Quando puderes, abraça-me!

 

Acredito que os abraços encerram, dentro do seu meigo aperto, poderes verdadeiramente curativos. Acredito que somos mais felizes quando abrimos os braços para receber a presença de alguém que amamos ou a presença daqueles a quem desejamos o bem.

Subitamente, e sem nada que o pudesse anunciar, suspenderam-nos os abraços. Disseram-nos que tínhamos de reinventar formas de nos aproximarmos. Disseram-nos que somos contagiosos. Que somos ameaças uns para os outros e impediram-nos de ser livres no contacto com os outros.

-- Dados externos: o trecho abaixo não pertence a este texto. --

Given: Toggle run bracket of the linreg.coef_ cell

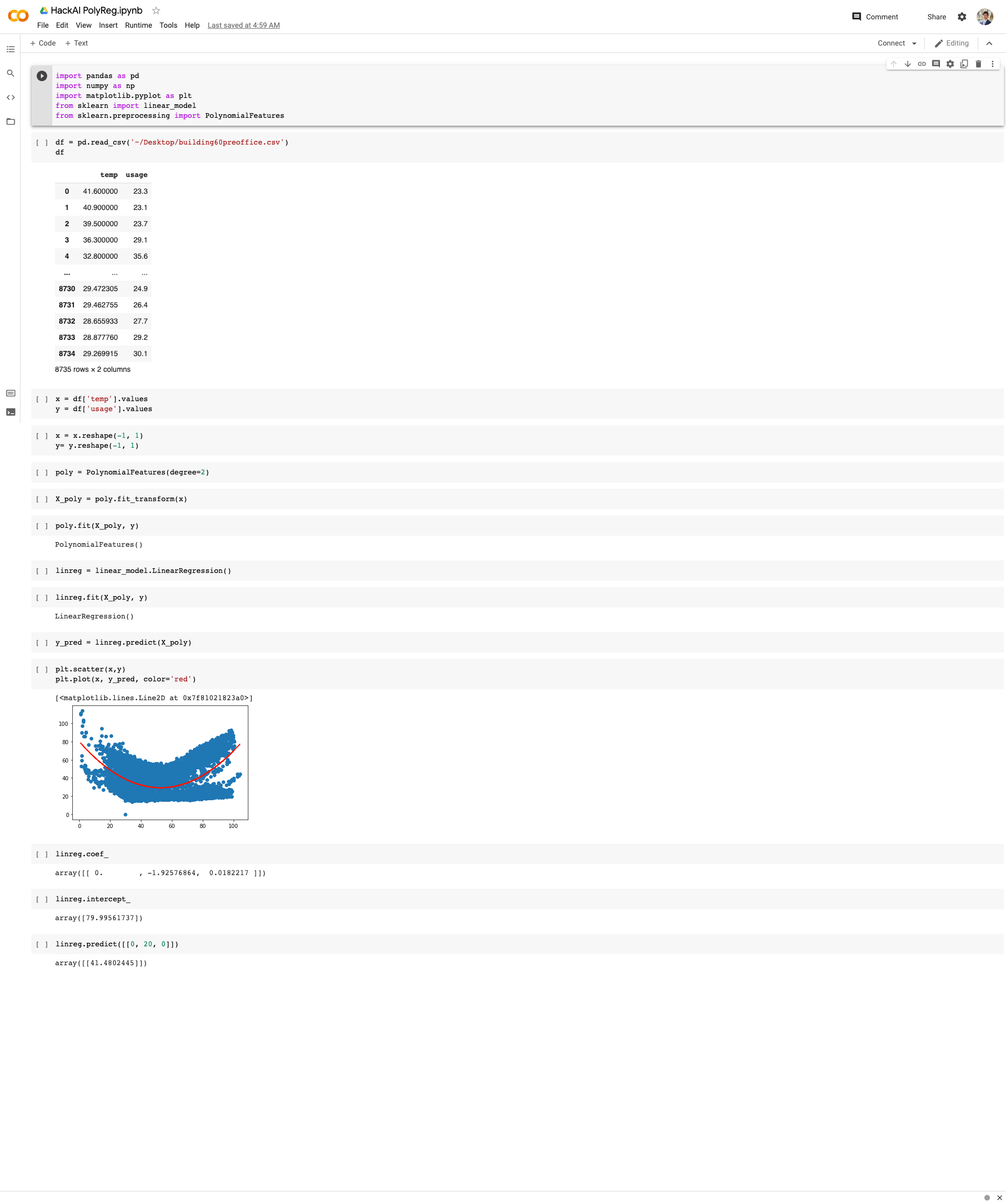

Estou consciente do preço a pagar por receber um abraço ou por decidir ser protagonista na dádiva de um. No entanto, prefiro que me abracem. Prefiro que não tenham medo da minha pele (incessantemente desinfetada durante os últimos meses como mandam as NOVAS leis!).

Prefiro que me abracem e prefiro ser abraçada. No entanto, tenho de esforçar-me por compreender que as pessoas que me rodeiam podem não estar confortáveis com essa minha pequena loucura de quem já tem medo de poucas coisas.

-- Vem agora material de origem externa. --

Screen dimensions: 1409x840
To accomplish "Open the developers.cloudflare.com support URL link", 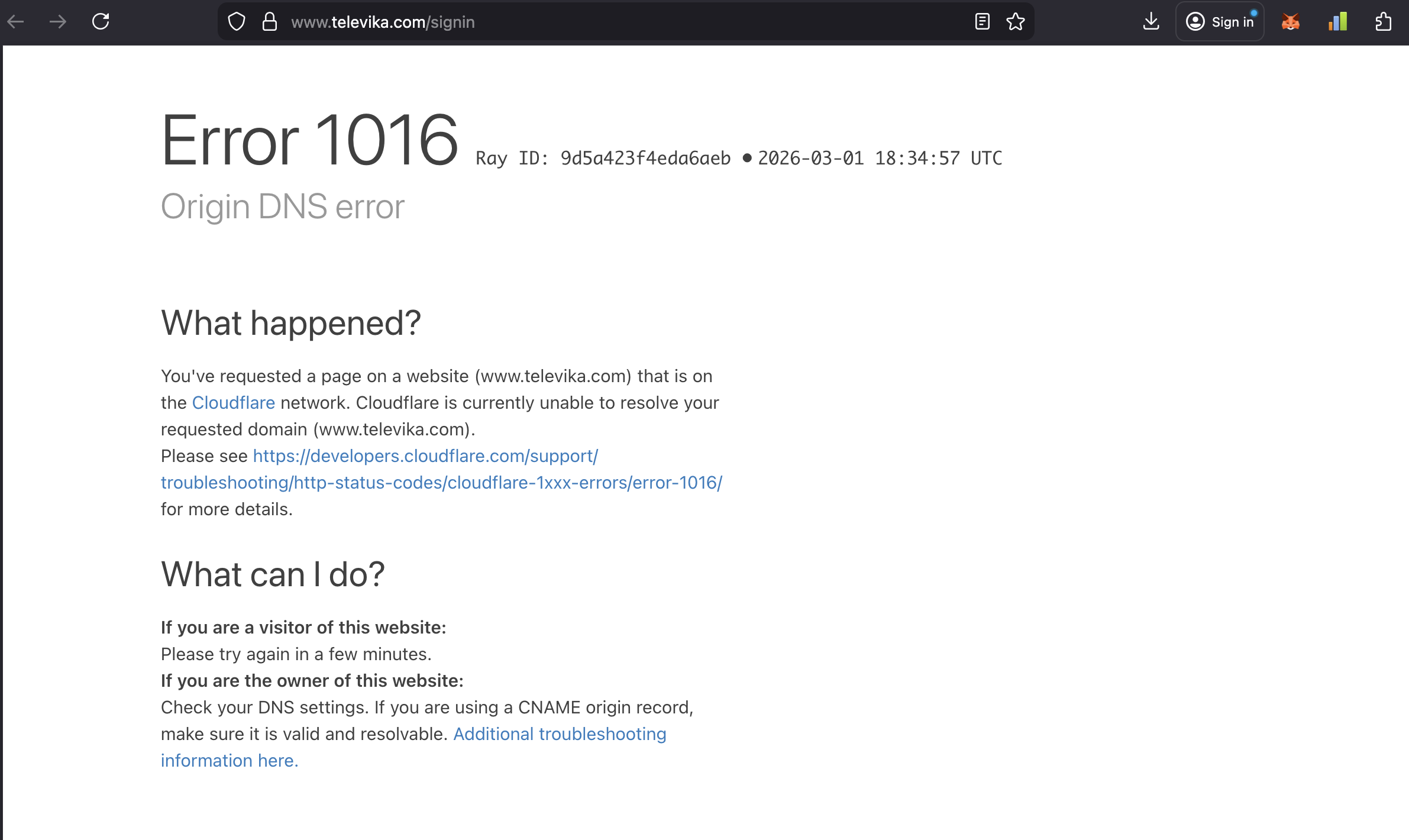I will click(x=425, y=456).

Na verdade, e acredito nisto que agora escrevo de todo o coração, todos preferimos que nos abracem. Todos preferimos que os outros não sintam medo de se aproximar dos nossos contornos. Todos preferimos abrir os braços e esticá-los na esperança de que cresçam para agarrar, ainda mais apertadamente, os que nos são tudo.

Que tempos incrivelmente tristes, estes. Em que não nos podemos consolar como antes fazíamos. Em que temos medo dos nossos amigos, da nossa família, dos nossos colegas, das pessoas que estão connosco no supermercado, das pessoas que tomam um café na mesa ao nosso lado, das que caminham na nossa rua.

Ainda assim, e apesar de toda a dor que podemos sentir pela ausência de abraços por tempo indeterminado, há formas de amar bem. De mostrar bem o nosso amor e a nossa presença, ainda que não possamos cair nos braços uns dos outros.

Em tempos incrivelmente diferentes e turbulentos, onde uma onda parece erguer-se atrás das costas de todos nós, é preciso olhar para os outros com as mãos. Isso. Colocar a força de um abraço dentro dos olhos e deixá-lo voar quando poisarmos os nossos olhos no rosto dos que nos dizem (e são) tanto.

É preciso oferecer às nossas pessoas a certeza de que não gostamos menos delas. Gostamos mais. E por gostarmos tanto é que nos afastamos.

Ainda que possamos ser portadores de um vírus invisível que veio desarrumar tudo, que saibamos ser portadores de olhares cheios de abraços, de beijos e da luz que se acende na nossa pele quando nos aproximamos dos que nos enchem os dias de asas. E de voos bonitos.